La única fuente de claridad lo bastante luminosa como para iluminar la desdicha es la cruz de Cristo. En cualquier época, en cualquier lugar, allí donde haya desdicha, la cruz de Cristo es su verdad. Todo hombre que ama la verdad al punto de no correr a las profundidades de la mentira para huir del rostro de la desdicha, tiene parte en la cruz de Cristo, sean cuales sean sus creencias.

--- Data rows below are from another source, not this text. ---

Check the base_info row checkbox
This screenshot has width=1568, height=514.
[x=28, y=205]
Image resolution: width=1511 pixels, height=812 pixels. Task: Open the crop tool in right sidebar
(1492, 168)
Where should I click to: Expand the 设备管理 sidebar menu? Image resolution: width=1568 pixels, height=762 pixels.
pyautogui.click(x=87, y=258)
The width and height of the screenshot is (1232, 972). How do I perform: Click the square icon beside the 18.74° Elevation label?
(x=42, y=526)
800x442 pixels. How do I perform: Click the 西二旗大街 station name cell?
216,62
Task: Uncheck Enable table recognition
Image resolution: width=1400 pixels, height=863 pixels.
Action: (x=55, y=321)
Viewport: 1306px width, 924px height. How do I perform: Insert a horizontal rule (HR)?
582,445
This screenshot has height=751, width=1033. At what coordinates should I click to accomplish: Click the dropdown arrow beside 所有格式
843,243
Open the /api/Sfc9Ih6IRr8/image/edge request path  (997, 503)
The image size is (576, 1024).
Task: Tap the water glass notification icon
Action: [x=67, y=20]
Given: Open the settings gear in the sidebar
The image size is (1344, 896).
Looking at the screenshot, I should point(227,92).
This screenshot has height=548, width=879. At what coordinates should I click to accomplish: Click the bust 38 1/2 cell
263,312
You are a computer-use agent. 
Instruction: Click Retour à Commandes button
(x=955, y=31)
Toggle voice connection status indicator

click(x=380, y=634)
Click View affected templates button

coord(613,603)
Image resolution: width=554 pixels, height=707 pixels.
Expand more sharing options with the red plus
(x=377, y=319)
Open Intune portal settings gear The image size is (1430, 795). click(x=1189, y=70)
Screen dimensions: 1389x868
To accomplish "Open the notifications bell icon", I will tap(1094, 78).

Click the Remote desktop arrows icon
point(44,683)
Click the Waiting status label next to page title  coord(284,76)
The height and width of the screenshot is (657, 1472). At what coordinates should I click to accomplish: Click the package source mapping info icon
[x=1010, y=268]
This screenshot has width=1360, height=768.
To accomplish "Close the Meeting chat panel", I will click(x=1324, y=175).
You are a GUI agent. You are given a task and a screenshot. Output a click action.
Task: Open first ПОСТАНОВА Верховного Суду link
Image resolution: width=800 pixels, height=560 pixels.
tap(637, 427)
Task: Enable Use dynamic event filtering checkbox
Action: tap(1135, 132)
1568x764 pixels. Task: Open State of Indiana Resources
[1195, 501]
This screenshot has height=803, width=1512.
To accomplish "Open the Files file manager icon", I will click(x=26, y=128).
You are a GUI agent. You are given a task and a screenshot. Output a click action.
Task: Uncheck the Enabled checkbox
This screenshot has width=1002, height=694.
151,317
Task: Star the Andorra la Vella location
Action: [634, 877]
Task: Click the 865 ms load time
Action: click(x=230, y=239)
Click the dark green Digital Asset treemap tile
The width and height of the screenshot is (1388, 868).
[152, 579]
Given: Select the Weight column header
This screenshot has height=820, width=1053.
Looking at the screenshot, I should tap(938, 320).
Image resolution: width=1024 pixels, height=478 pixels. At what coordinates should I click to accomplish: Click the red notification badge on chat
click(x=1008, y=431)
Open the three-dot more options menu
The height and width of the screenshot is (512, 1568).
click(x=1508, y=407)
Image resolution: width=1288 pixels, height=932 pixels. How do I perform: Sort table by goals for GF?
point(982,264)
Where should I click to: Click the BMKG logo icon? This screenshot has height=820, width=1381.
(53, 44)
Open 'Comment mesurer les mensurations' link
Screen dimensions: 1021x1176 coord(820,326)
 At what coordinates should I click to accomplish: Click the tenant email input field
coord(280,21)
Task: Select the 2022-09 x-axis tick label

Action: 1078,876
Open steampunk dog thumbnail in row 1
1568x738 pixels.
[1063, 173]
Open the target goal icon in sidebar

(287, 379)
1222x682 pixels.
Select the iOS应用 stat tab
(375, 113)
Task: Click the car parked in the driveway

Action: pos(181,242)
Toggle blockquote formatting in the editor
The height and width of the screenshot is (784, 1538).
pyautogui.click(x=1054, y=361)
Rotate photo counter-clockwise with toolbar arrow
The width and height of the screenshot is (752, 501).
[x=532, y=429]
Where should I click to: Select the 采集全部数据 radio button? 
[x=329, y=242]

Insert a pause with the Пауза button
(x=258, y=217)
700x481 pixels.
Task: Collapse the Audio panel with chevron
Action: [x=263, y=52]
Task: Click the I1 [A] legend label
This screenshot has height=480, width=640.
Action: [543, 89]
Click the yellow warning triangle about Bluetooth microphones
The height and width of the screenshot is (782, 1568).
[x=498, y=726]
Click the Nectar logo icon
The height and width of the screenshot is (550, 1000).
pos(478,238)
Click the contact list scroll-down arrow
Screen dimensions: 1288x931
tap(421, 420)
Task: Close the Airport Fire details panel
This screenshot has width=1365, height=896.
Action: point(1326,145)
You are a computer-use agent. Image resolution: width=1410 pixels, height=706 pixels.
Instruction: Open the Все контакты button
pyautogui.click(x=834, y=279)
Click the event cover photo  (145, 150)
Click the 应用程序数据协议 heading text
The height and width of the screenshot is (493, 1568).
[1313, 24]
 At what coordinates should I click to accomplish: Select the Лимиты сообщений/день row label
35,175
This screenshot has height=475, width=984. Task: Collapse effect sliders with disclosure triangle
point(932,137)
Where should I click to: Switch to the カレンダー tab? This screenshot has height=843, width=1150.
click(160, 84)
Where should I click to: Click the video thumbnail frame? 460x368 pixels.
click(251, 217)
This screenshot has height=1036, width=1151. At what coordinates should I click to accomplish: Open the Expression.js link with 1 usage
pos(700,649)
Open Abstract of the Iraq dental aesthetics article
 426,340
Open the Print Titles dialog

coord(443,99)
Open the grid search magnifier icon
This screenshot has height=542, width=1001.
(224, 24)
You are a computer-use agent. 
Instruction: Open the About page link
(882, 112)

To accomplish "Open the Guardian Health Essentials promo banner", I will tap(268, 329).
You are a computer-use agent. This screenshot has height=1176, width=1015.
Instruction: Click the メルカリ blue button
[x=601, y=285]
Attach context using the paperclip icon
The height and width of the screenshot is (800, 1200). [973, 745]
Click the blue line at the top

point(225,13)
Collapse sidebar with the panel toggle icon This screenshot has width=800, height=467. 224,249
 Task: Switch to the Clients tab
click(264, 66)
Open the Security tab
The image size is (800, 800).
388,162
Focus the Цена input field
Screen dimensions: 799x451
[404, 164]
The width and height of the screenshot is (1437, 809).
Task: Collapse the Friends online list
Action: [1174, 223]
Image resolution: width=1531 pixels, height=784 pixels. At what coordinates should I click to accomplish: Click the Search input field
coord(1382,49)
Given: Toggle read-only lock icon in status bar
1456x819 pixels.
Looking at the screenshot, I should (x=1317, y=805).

Simone Weil, Pensamientos desordenados, Editorial Trotta, Madrid, 1995, Traducción de María Tabuyo y Agustín López

2 comentarios:

Ángel Ruiz dijo...

Buff, tremendo, impresionante.
¿Y por qué no he leído todavía nada de Simone Weil?

cb dijo...

Eso mismo me dije yo cuando la descubrí.
Venía a cambiar la entrada para que se siguiera un poco mejor el hilo del razonamiento de Weil, su manera de ver la relación entre Dios el hombre y el mundo. El problema es que está todo tan maravillosamente engarzado y a la vez tan lleno de "rompimientos" deslumbrantes (qué grande el tuyo el otro día), que cortes por donde cortes te sientes mal, como un manostijeras más que como un barbero.
Weil es una mezcla deslumbrante de matemática, poeta, marginada vocacional entre los marginados, mística, patosa, despeinada y sufriente que enamora. Ya no sé si cambiarlo o suplicaros que os compréis el libro, sobre todo éste, el "desordenado".
Gracias, Ángel

PS. Pues lo he cambiado, sale larguísimo,pero no sé qué quitar.